I'm trying to use Curator to remove old data from the main (ingest) data nodes to a "cold" one.
I believe that the Curator Shrink action should be able help me with this.

The error I'm seeing is:

2017-11-08 12:30:21,378 INFO Source index: logstash-paloalto-2017.10.07 -- Target index: logstash-paloalto-2017.10.07-archived
2017-11-08 12:30:21,811 INFO Moving shards to shrink node: "mizar-es-5"
2017-11-08 12:30:21,891 INFO Health Check for all provided keys passed.
2017-11-08 12:30:21,973 ERROR Failed to complete action: shrink. <class 'curator.exceptions.FailedExecution'>: Exception encountered. Rerun with loglevel DEBUG and/or check Elasticsearch logs for more information. Exception: Unable to shrink index "logstash-paloalto-2017.10.07" as not all shards were found on the designated shrink node (mizar-es-5): [{'primary': True, 'shard': '2'}]

Curator version is 5.2.0
Elasticsearch Python module version is 5.4.0

I can confirm that a previous allocation towards the "cold" node was done and waited for completion so:

  • What could be happening?
  • Could the shards be in other nodes yet? How can I check where are the shards for a given index?


I can answer one of my own questions upon some quick research.

"Could the shards be in other nodes yet? How can I check where are the shards for a given index?"

It seems that despite having a single "settings.index.routing.allocation" setting, i.e "settings.index.routing.allocation.require._name: mizar-es-5", shards are not being allocated in that node.

So now I know the cause of the Curator error but I don't know why shards won't move from the "hot" nodes.

What do the Elasticsearch logs say? From both the source and target nodes, as well as the elected master node?

Hi Aaron,

Sorry for the delay, I took some days off.

I don't see anything in the data nodes' log about the Shrink action. Maybe I should be looking for DEBUG-level events instead of INFO-level events?

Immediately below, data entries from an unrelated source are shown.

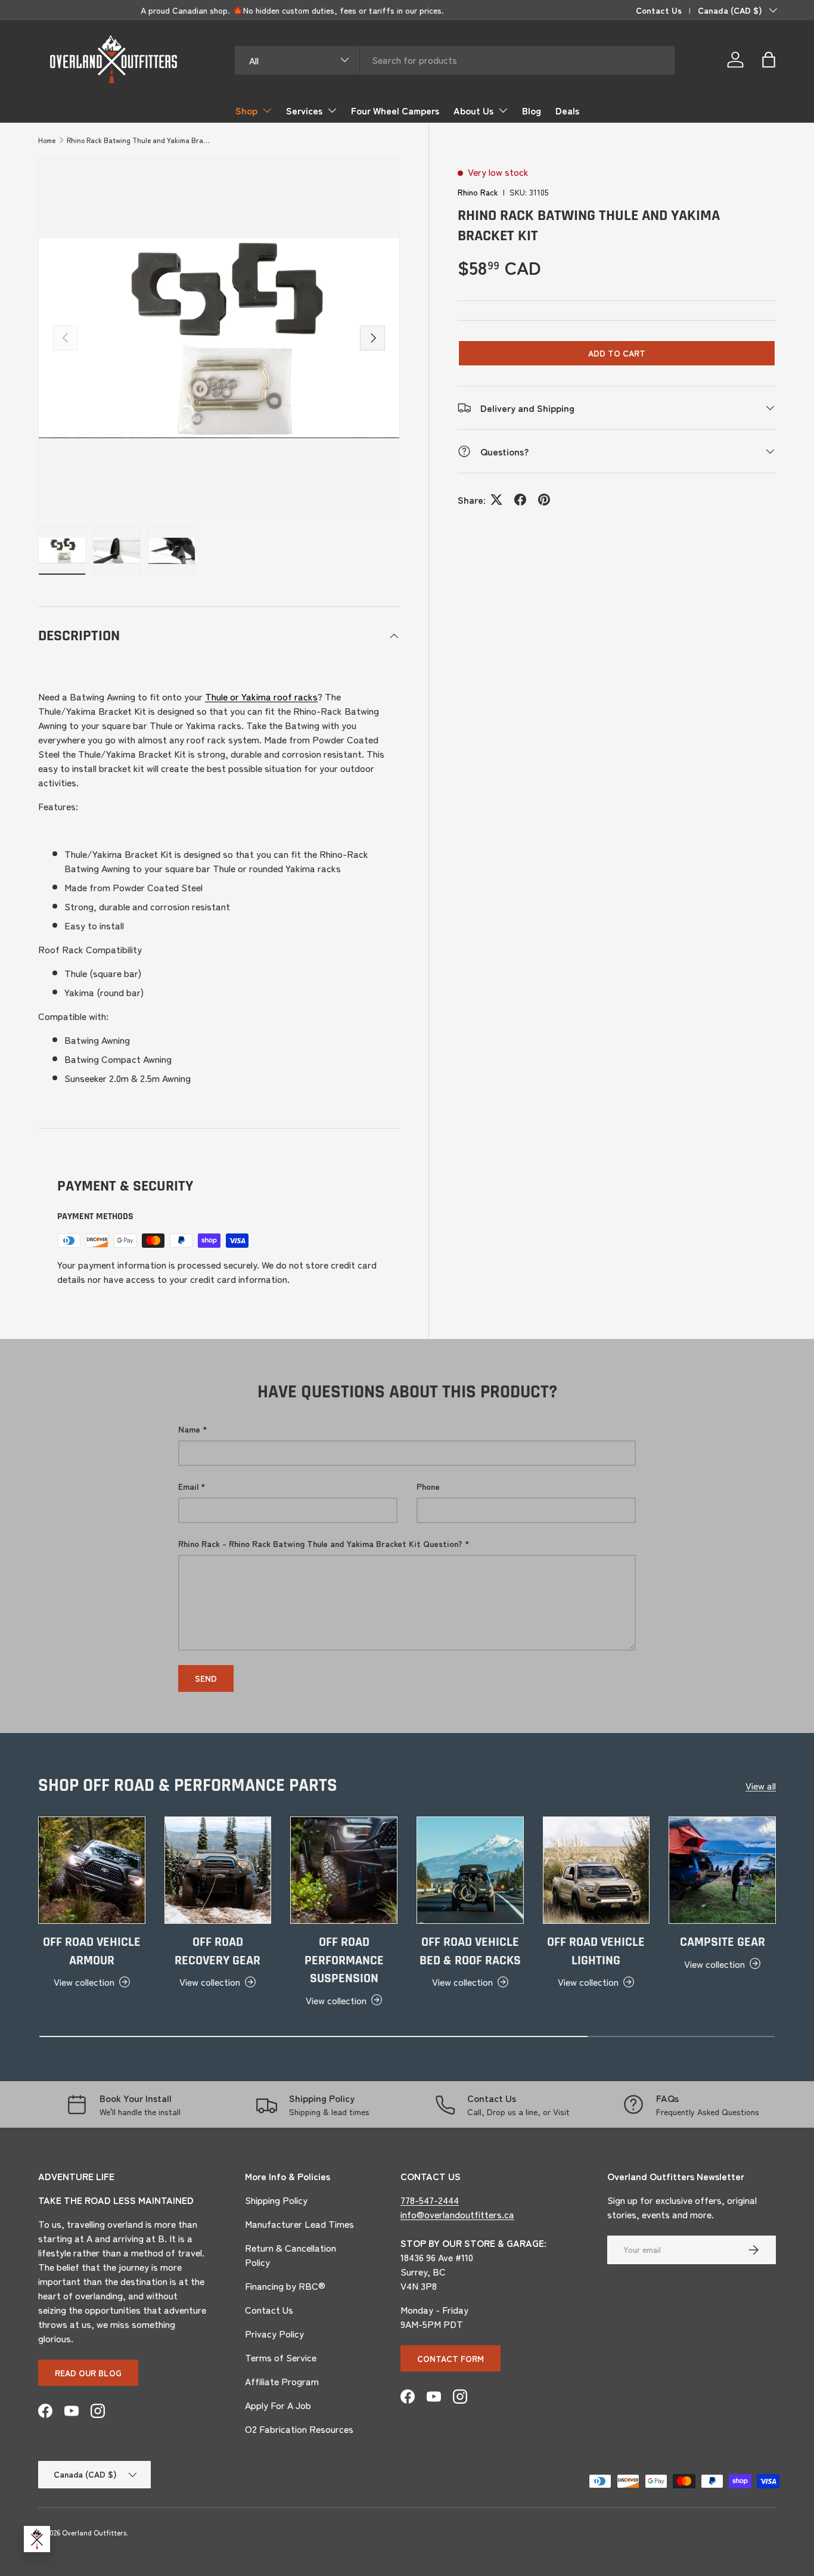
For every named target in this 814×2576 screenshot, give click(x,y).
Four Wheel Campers (395, 110)
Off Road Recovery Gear (217, 1951)
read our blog (88, 2373)
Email (188, 1486)
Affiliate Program (282, 2381)
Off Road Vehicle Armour (92, 1951)
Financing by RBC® (285, 2286)
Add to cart (616, 353)
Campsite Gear (722, 1942)
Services (304, 110)
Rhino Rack (478, 192)
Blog (531, 110)
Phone (428, 1486)
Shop (246, 110)
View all (760, 1785)
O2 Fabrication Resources (299, 2429)
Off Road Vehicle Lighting (596, 1951)
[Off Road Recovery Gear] (218, 1870)
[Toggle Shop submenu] (267, 110)
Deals (567, 110)
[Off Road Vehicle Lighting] (596, 1870)
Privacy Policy (274, 2333)
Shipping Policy (276, 2200)
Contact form (450, 2358)
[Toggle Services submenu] (332, 110)
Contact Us (659, 10)
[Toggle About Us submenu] (503, 110)
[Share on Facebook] (520, 500)
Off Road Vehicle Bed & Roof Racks (470, 1951)
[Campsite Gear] (722, 1870)
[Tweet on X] (496, 500)
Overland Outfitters (94, 2532)
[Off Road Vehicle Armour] (92, 1870)
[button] (769, 60)
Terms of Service (280, 2357)
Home (46, 140)
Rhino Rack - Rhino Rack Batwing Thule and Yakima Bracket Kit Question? (320, 1543)
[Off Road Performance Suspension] (344, 1870)
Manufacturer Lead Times (299, 2224)
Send (206, 1678)
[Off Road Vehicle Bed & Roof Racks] (470, 1870)
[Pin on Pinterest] (544, 500)
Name (189, 1429)
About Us (473, 110)
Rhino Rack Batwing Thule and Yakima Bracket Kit (138, 140)
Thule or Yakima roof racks (261, 696)
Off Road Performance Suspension (344, 1960)
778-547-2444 (429, 2200)
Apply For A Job (278, 2405)
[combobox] (455, 59)
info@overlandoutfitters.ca (457, 2214)
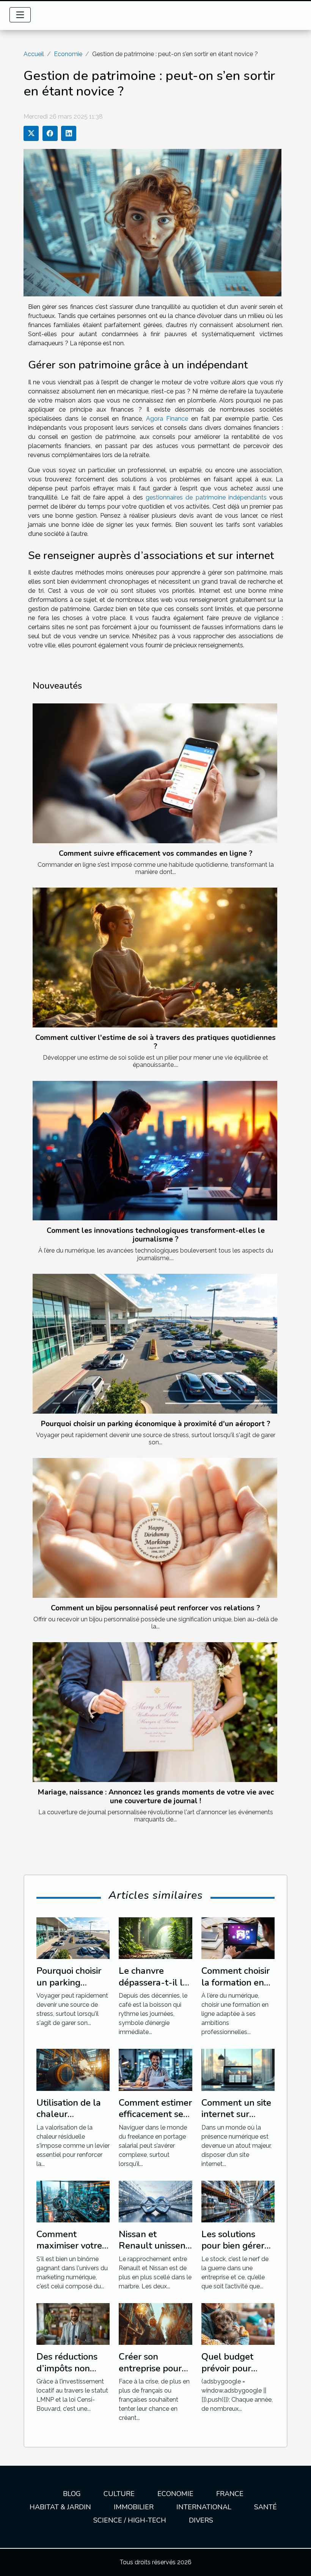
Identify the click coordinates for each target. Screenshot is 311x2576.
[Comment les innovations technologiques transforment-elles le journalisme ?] (155, 1151)
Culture (119, 2493)
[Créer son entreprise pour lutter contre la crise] (155, 2323)
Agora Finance (167, 418)
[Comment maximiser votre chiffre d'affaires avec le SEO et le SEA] (73, 2201)
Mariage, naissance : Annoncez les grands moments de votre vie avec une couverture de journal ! (156, 1796)
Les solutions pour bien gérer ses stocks (232, 2245)
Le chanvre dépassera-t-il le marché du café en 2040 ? (153, 1988)
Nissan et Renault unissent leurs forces (154, 2245)
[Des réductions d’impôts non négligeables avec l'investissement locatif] (73, 2323)
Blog (72, 2493)
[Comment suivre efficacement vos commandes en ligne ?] (155, 773)
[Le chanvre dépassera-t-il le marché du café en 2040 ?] (155, 1937)
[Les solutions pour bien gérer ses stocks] (238, 2201)
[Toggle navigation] (20, 14)
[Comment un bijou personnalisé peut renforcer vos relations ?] (155, 1528)
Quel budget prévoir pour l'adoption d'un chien (232, 2374)
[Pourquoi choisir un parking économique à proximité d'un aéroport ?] (155, 1344)
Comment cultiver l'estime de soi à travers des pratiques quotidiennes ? (155, 1042)
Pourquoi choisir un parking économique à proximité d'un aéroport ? (155, 1424)
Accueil (34, 54)
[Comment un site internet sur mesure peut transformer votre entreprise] (238, 2069)
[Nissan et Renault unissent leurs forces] (155, 2201)
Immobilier (134, 2507)
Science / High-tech (129, 2520)
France (229, 2493)
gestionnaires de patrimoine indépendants (206, 497)
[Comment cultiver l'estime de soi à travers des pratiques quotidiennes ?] (155, 957)
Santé (265, 2507)
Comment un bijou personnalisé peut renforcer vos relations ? (155, 1608)
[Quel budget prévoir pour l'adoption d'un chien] (238, 2323)
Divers (201, 2520)
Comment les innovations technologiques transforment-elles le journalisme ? (156, 1235)
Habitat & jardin (60, 2507)
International (203, 2507)
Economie (68, 54)
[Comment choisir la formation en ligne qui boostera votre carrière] (238, 1937)
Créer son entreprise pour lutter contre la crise (150, 2374)
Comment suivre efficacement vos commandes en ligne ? (156, 853)
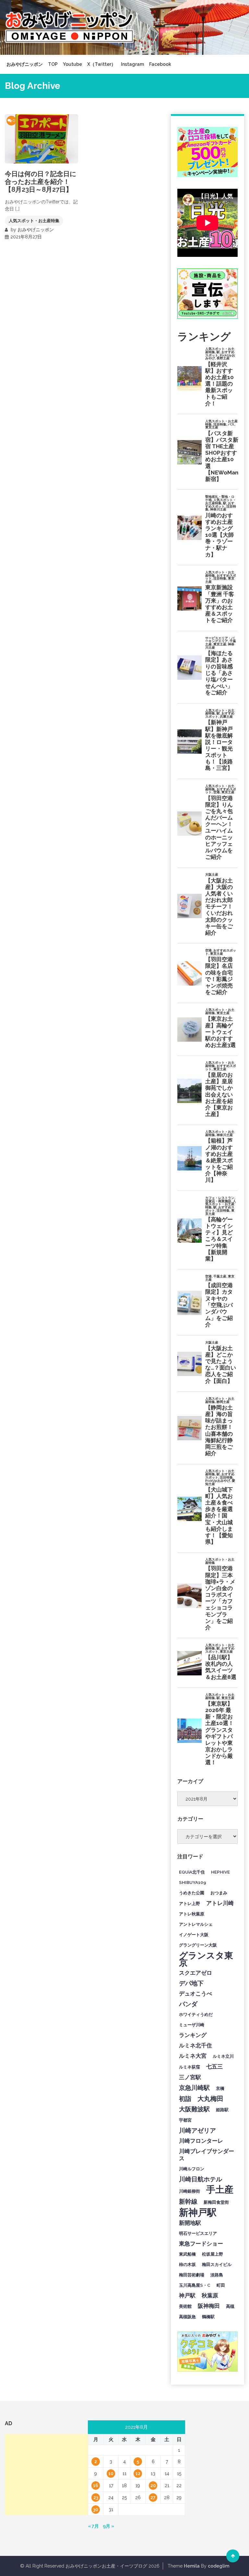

I DO see DanglingIndicesState messages "can not be imported as a dangling index, as index with same name already exists in cluster metadata" due to a past accidental cluster split. Does it relate to the issue at hand?

Thank you.

The inability to allocate dangling indices most definitely could prevent the shrink action from being able to detect when things have stopped shuffling around. You will need to clean that up.

This topic was automatically closed 28 days after the last reply. New replies are no longer allowed.